Tandem repeat variation shapes immune cell type-specific gene expression

Tandem repeats (TRs) - highly polymorphic, repetitive sequences across the human genome - are important regulators of gene expression but remain underexplored due to challenges in accurate genotyping and analysis. Here, we generate new whole genome and single-cell RNA sequencing from >5.4 million blood-derived cells across 1,925 individuals in two cohorts, and perform meta-analysis to characterize the impact of variation in >1.7 million TR loci on immune cell type-specific gene expression.
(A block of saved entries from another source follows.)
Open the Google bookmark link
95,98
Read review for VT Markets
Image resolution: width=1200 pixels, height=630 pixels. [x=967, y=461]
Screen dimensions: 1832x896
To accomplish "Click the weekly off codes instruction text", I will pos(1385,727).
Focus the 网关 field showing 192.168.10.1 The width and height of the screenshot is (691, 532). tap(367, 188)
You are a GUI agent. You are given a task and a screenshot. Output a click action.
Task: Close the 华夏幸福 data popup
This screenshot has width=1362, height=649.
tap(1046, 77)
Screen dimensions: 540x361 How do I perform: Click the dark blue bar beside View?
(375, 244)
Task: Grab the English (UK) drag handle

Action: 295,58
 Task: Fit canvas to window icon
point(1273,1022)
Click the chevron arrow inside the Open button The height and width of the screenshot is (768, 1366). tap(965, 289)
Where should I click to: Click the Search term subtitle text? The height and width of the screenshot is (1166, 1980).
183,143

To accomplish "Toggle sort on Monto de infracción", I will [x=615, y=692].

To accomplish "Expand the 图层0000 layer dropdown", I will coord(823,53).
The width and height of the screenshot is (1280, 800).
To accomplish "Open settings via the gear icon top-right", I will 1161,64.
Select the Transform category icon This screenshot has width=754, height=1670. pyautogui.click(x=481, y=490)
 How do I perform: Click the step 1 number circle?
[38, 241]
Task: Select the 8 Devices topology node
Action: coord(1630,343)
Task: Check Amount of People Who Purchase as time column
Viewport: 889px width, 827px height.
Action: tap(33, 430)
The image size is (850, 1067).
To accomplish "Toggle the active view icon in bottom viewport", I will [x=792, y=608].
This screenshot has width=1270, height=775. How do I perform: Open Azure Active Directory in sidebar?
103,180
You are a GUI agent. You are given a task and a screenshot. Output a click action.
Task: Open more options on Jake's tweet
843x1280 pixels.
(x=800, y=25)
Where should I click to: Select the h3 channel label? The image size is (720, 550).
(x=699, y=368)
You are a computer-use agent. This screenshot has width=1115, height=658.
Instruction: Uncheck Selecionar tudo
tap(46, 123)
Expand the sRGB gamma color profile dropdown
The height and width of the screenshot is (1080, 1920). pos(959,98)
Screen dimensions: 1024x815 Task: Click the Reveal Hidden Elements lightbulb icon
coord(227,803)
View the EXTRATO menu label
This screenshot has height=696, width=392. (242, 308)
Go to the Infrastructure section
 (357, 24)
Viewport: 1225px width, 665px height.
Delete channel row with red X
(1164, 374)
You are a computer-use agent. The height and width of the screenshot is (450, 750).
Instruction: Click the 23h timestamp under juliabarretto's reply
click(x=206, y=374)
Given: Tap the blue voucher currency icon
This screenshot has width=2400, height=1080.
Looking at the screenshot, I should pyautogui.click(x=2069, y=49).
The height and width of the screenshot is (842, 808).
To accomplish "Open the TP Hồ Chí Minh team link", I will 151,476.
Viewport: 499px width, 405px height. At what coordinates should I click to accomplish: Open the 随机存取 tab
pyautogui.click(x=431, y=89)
We identify >69,000 single-cell expression TR loci (sc-eTRs), 30.7% of which are specific to one of 28 immune cell types, and reveal dynamic regulatory effects using cell-state inference. Matched single-cell ATAC-seq profiles from >3.4 million nuclei in 922 individuals uncover chromatin accessibility QTLs for nearly one-third of expression-associated TRs, supporting coordinated effects on cis-regulatory architecture. Fine-mapping implicates 1,490 TRs as candidate causal drivers of gene expression in 6.1% of tested genes, and colocalization analyses highlight >200 genes in which TRs likely mediate genetic associations with immune and hematological traits. Together, these results provide a genome-wide, multiomic view of TR-mediated regulation in the human immune system, establishing TRs as key contributors to cell type-specific regulatory variation and complex trait architecture.